Farmers have had to settle for as little as 3 cents per pound some years, but prices this season are ranging from 7 to 9 cents, said Bill Dorough, manager of the State Farmers Market in Cordele, a major shipping point for Georgia watermelons and cantaloupes.

“The crop is 100 percent better than last year,” said Dorough, who has worked with melons since the 1970s. “It’s as good as I’ve ever tasted — cantaloupes or watermelons. There are cases where folks have made the best yields they’ve ever made.”

About one-quarter of Georgia’s $42 million watermelon crop is shipped from the Cordele market, which is running at a frenzied pace these days.
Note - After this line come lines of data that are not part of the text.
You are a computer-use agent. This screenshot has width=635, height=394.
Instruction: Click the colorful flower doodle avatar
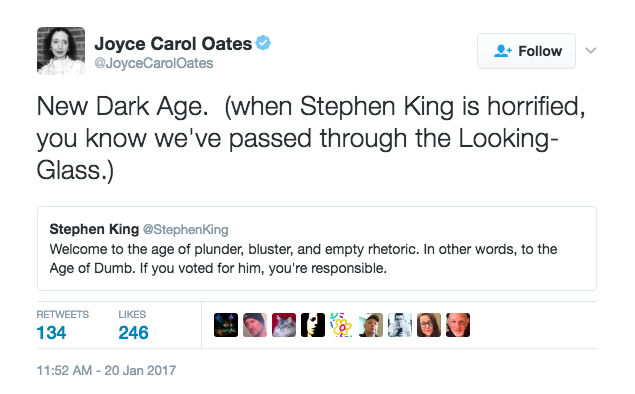click(342, 325)
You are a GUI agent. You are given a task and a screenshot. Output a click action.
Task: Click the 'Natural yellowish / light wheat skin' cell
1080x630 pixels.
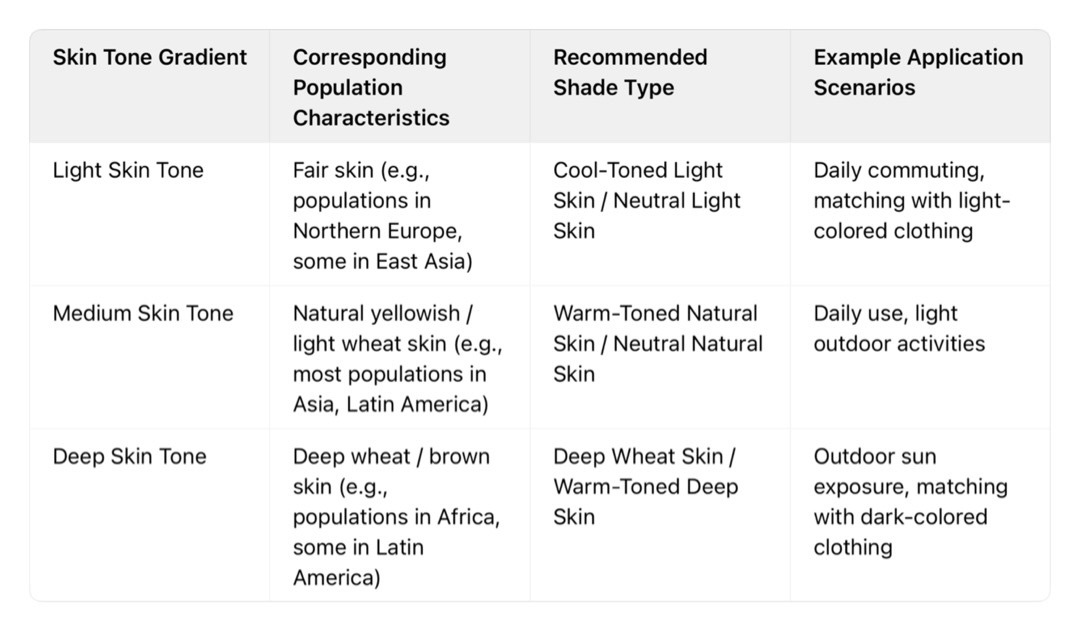(397, 358)
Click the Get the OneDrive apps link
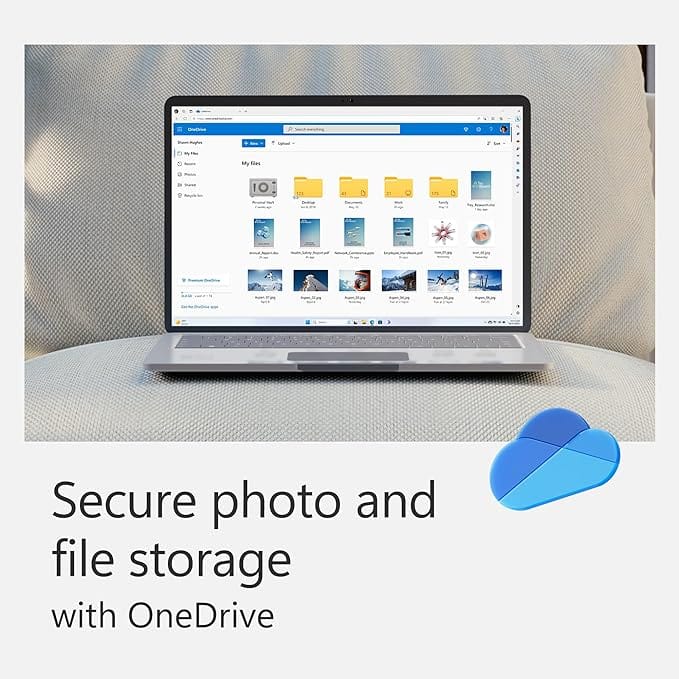 click(199, 307)
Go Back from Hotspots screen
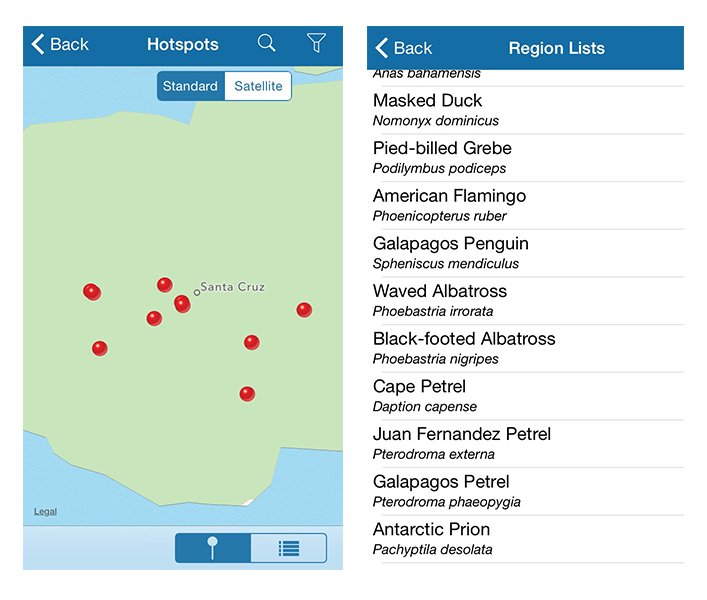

Most are shipped directly from packing sheds scattered throughout southern Georgia.

Farmers arrive at the market all hours of the day or night with pickup trucks and wagons brimming with watermelons while large refrigerated trucks roll out and head North on Interstate 75 with their perishable cargos.

Sweaty laborers toss melons for hours in the 90-degree heat, transferring them to 18-wheelers that will rush them to supermarkets in Chicago, New York, Washington and other Northern cities.

Some buyers, such as J.O. Turner, the assistant manager of the Piggly Wiggly supermarket in Butler, buy smaller loads. He’s been a Cordele buyer for 25 years.

“They’re the best I’ve ever seen,” said Turner as workers loaded his pickup truck. “They’re sweeter than I’ve ever tasted. I guess the dry weather has helped.”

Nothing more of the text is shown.